In honour of the festival of Purim, I have written an article for Jewish Eyes on the Arts - Oholiav, giving my top 10 masks of pop-culture (with my own kabbalistic interpretation).

Check it out here!


And there's nothing written after the jump, why would there be?




















11] The Mask of Avacyn (Magic: the Gathering) - Da’at (knowledge)
    In the world of Innistrad, a fantasy world created for the card game Magic: the Gathering, a godlike angel called Avacyn ruled the world, protecting the humans from the terrors that stalk in the night.

    But Avacyn went missing.

    In the archangel’s absence, the vampires, werewolves, zombies and geists grew in power, threatening to destroy the last remnants of the humans.

    While Avacyn eventually returned, being finally freed from her prison, her mask was a potent symbol of her power and her absence. It hides and protects, but with Avacyn missing, it is a mask for no one, hiding nothing.

    Da’at (knowledge) is not a sefirah.

    In the space between Chessed and Binah there is only an absence, a reflection of Keter perhaps, or the power of the union of the higher sefirot.
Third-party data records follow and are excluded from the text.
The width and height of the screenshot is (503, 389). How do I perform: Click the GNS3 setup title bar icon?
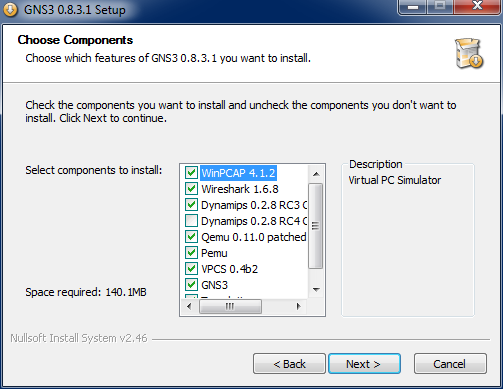tap(10, 10)
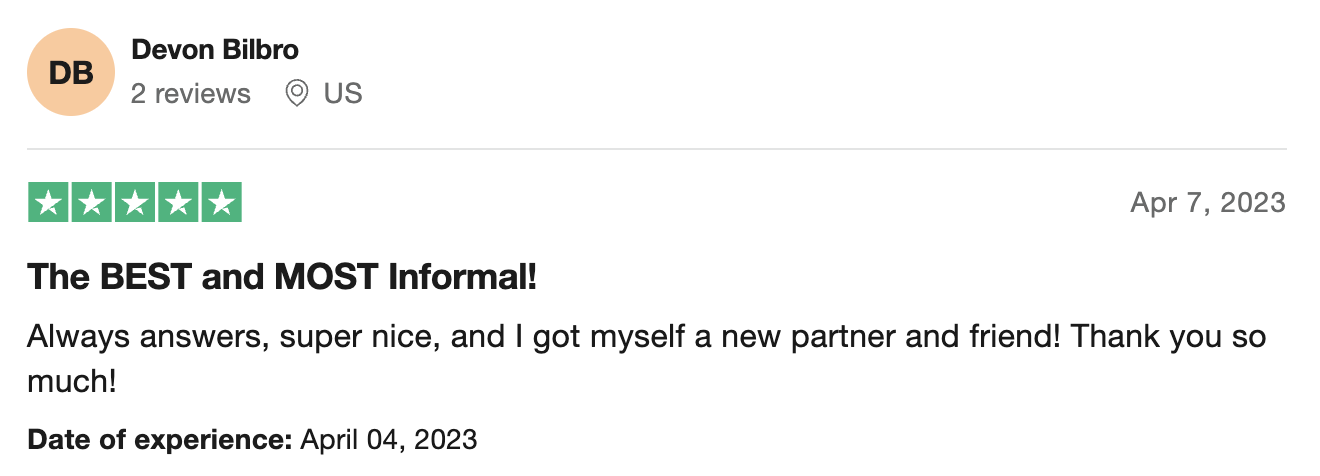Image resolution: width=1320 pixels, height=476 pixels.
Task: Click the location pin icon
Action: click(296, 94)
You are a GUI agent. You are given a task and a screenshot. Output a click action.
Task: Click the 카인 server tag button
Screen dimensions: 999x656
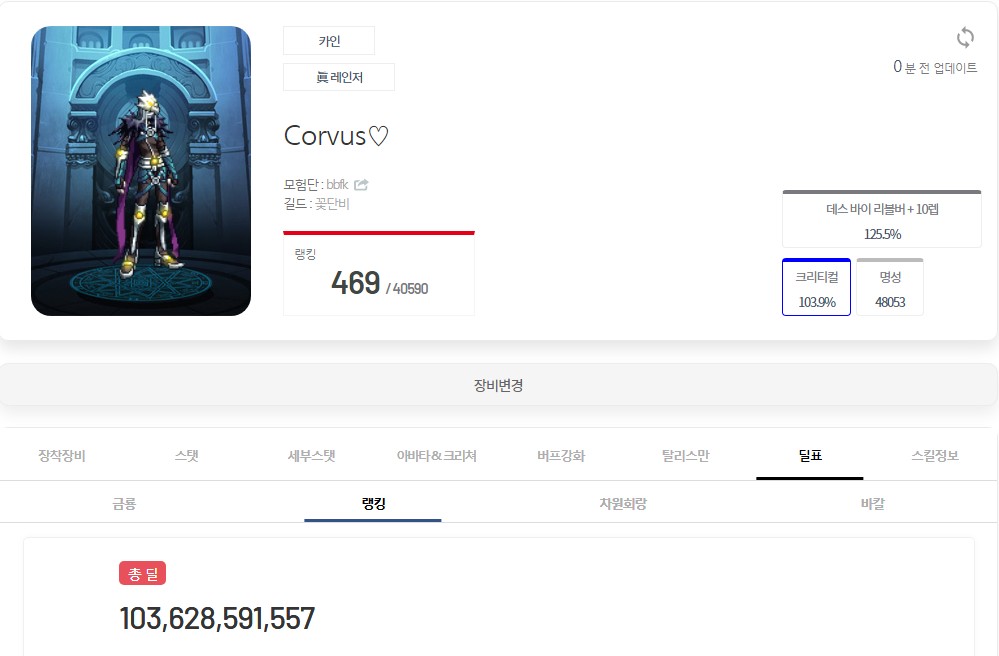329,41
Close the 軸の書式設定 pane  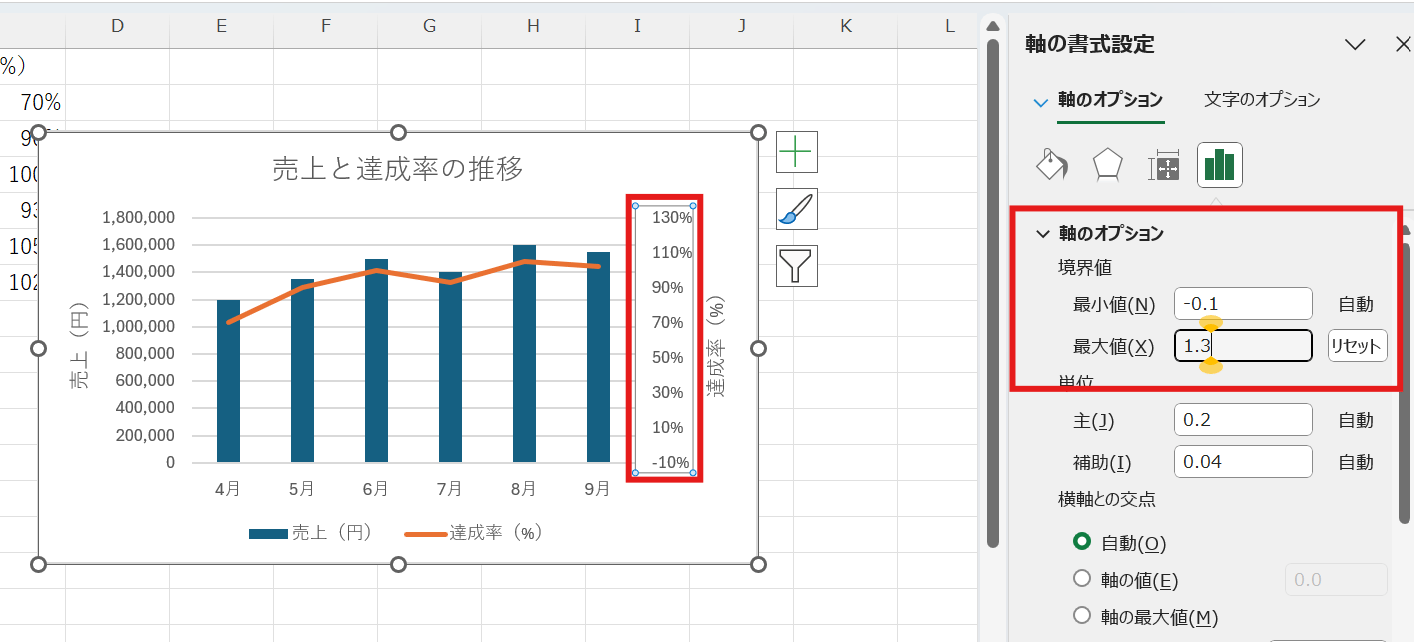[1404, 44]
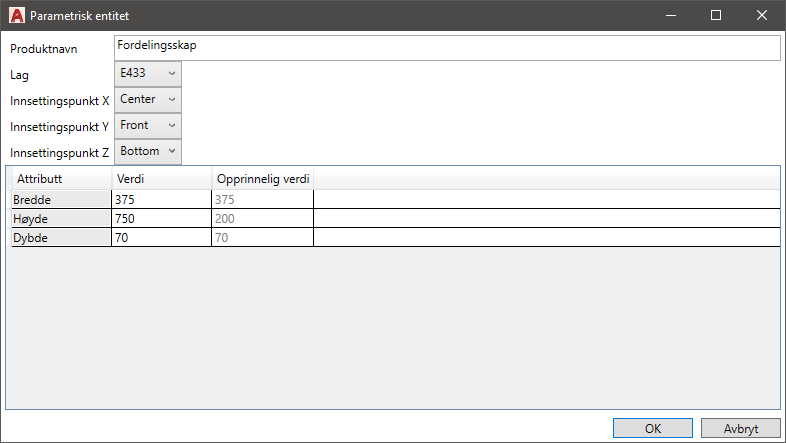Open the Innsettingspunkt Y Front dropdown
This screenshot has height=443, width=786.
click(148, 126)
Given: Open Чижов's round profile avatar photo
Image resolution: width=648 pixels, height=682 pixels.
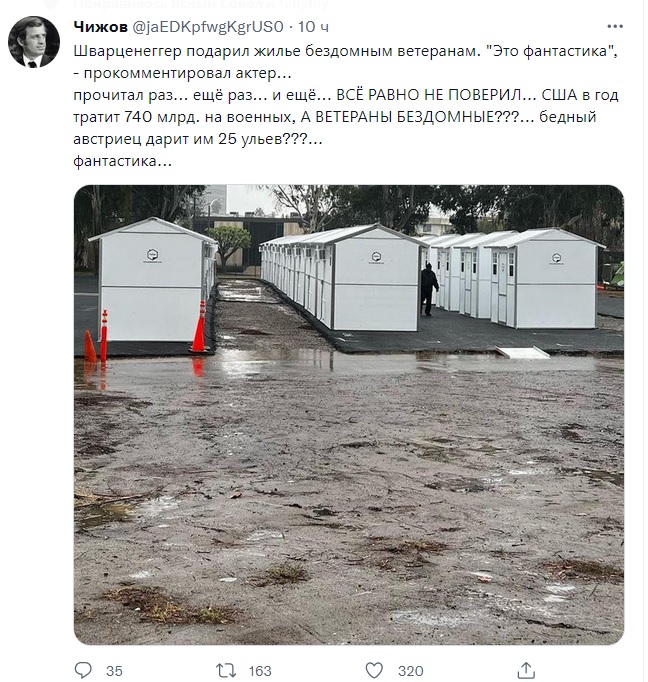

    But like the Mask of Avacyn, Da’at is a powerful emptiness, the potentiality of space to work wonders, masking a God whose power cannot be observed but only felt.

2 comments:

  1. I know very little about comics or kabbalah (would quite like to know more about both, but aside from time concerns, both are just so BIG it's hard to know where to start, especially as they all seem to assume you know a lot already), so I can't really say much.

    So I'm just going to quote Arkham Asylum, where Black Mask suggests taking off the captive Batman's mask so they can see his real face and the Joker responds, "Oh, don't be so predictable, for Christ's sake! That is his real face!"

    (Also reminded of the bit in The Three Doctors where Omega takes off his mask and discovers he no longer has a face...)

    Have a great Purim!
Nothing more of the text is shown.